» Required work:
Reproduce verbatim the lines of the material below, starting at the line with "This screenshot has width=1072, height=1023." and ending at the line with "You are a computer-use agent. Image", both inclusive; skip the rest.

»»

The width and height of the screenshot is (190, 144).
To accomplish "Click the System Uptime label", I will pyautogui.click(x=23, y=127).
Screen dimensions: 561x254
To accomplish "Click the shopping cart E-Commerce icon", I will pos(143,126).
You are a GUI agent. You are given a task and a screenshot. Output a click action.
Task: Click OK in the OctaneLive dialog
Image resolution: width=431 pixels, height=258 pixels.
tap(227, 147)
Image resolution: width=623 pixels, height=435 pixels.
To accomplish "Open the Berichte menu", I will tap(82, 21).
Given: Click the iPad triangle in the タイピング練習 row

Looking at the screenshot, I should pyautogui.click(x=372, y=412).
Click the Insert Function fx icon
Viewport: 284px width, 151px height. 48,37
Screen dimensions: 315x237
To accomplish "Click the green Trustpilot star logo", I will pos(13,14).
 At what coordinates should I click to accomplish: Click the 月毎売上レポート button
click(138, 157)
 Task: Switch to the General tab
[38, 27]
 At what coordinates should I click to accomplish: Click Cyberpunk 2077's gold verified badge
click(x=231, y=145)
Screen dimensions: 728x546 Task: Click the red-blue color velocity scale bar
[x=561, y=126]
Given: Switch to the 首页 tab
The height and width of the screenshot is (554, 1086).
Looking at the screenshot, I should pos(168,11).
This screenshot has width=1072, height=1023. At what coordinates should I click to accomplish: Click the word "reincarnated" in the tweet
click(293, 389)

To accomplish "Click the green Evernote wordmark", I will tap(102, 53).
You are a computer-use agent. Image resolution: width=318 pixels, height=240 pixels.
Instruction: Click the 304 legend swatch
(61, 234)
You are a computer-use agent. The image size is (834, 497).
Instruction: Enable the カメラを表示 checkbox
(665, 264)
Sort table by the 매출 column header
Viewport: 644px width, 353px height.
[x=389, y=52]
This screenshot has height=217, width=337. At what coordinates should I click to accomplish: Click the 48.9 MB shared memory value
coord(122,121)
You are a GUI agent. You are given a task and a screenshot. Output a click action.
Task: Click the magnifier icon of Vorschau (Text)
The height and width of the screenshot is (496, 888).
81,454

««

» Response to this exercise:
This screenshot has width=1072, height=1023. At what coordinates should I click to accomplish: Click the word "reincarnated" in the tweet
click(293, 389)

To accomplish "Click the green Evernote wordmark", I will tap(102, 53).
You are a computer-use agent. Image resolution: width=318 pixels, height=240 pixels.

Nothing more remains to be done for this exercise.